— WHAT IS REQUIRED —
Starting at the line with "Given: Open the Destinazione (F7) tab" in it, reproduce each line below through the last one, exactly, and include nothing else.

— INPUT MATERIAL —
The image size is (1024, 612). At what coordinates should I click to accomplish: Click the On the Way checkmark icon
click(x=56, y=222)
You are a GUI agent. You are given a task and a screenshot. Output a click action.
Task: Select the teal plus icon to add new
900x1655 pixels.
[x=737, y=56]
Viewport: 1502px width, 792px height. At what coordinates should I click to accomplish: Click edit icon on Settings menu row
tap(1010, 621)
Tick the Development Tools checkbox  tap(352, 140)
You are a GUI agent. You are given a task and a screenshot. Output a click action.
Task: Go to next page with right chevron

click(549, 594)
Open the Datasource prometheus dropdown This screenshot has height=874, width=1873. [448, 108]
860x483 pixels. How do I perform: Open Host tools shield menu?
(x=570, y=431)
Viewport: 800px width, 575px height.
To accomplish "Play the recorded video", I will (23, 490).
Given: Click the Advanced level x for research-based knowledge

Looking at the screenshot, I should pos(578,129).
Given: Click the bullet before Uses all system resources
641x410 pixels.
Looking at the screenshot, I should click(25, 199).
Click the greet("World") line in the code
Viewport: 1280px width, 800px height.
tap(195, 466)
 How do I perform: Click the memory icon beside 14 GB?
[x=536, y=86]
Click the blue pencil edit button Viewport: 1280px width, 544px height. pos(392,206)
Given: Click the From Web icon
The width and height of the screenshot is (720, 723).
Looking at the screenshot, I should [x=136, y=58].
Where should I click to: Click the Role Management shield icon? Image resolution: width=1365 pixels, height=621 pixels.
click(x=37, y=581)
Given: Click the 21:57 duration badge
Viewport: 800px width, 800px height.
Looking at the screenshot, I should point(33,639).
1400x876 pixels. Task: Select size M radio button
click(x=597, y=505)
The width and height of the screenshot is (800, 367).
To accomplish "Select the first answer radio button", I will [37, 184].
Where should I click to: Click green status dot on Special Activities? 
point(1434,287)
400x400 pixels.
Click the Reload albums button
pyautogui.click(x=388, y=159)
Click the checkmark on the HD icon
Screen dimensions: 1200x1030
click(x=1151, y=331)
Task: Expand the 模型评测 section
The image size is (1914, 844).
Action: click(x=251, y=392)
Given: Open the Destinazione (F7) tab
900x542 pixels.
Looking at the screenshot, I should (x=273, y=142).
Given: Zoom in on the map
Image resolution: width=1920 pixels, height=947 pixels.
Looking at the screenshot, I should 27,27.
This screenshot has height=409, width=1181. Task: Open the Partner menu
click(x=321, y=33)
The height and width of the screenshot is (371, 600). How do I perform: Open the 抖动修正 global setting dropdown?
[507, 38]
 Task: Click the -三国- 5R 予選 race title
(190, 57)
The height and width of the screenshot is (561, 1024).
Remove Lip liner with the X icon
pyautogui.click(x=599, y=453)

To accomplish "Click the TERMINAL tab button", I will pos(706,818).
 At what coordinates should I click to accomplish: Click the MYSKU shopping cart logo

— PROBLEM SOLUTION —
Given: Open the Destinazione (F7) tab
900x542 pixels.
Looking at the screenshot, I should (x=273, y=142).
Given: Zoom in on the map
Image resolution: width=1920 pixels, height=947 pixels.
Looking at the screenshot, I should 27,27.
This screenshot has height=409, width=1181. Task: Open the Partner menu
click(x=321, y=33)
The height and width of the screenshot is (371, 600). How do I perform: Open the 抖动修正 global setting dropdown?
[507, 38]
 Task: Click the -三国- 5R 予選 race title
(190, 57)
The height and width of the screenshot is (561, 1024).
Remove Lip liner with the X icon
pyautogui.click(x=599, y=453)

To accomplish "Click the TERMINAL tab button", I will pos(706,818).
 At what coordinates should I click to accomplish: Click the MYSKU shopping cart logo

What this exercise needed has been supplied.